Sustainability: Can PBSA and coliving players pioneer resilient cities?
Climate change tops the real estate agenda. Tomorrow’s conscious customers, technological disruption and ever-stricter legislation push the industry to prioritise the environmental responsibility of urban development . Institutional investors increasingly emphasise climate risk as a rising concern. In February 2020, €465B pension fund ABP announced that it will reduce its carbon footprint by 40% in the next five years and invest heavily in circular business models, exemplifying the scale of anticipated commitment.
The Class of 2020 see this as momentum to conceive, design and construct radically resilient cities. The industry needs to reinvent the definition of value and the methods of valuation.
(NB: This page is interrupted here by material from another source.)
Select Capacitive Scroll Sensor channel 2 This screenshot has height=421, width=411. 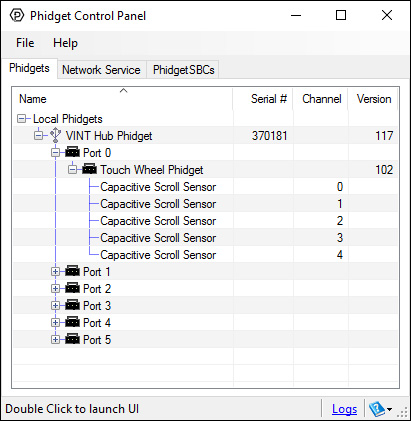click(x=205, y=221)
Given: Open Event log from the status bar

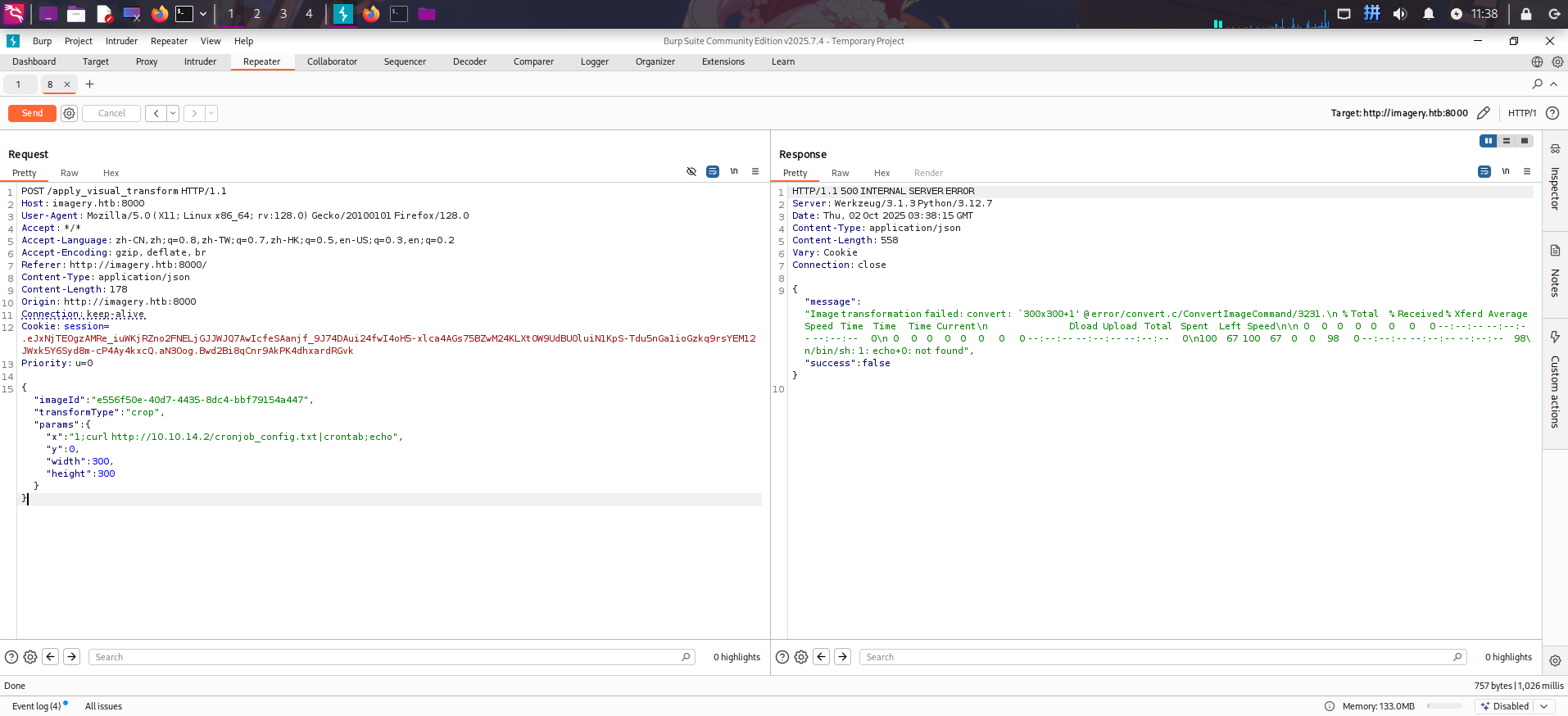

Built environment leaders offer radical approaches, advocating philosophies such as Open Building which facilitate flexibility, save materials and enable variable user-oriented business models. With €25B poised for investment in new blended models, can our industry lead the way in adopting such approaches towards the sustainable future of university-cities?
In Vienna, voted World’s Most Liveable City in 2019, Austria’s goals to be climate neutral a decade ahead of the EU’s target are taken very seriously. The city has spearheaded sustainable mobility campaigns and is host to developments innovating in use of timber. PBSA non-profit OeAD has long championed energy efficient passive house techniques, which have yielded success in reduced operating costs, student satisfaction and wellbeing.
Meanwhile, in Warsaw, Krakow, Prague and Budapest, a deficit of 15,000 student housing beds stand to be built, with 74% of active PBSA investors ready to develop new build-to-rent assets. How can emerging solutions and successful case studies inspire this rising market and position developers and cities as exemplars on the European stage?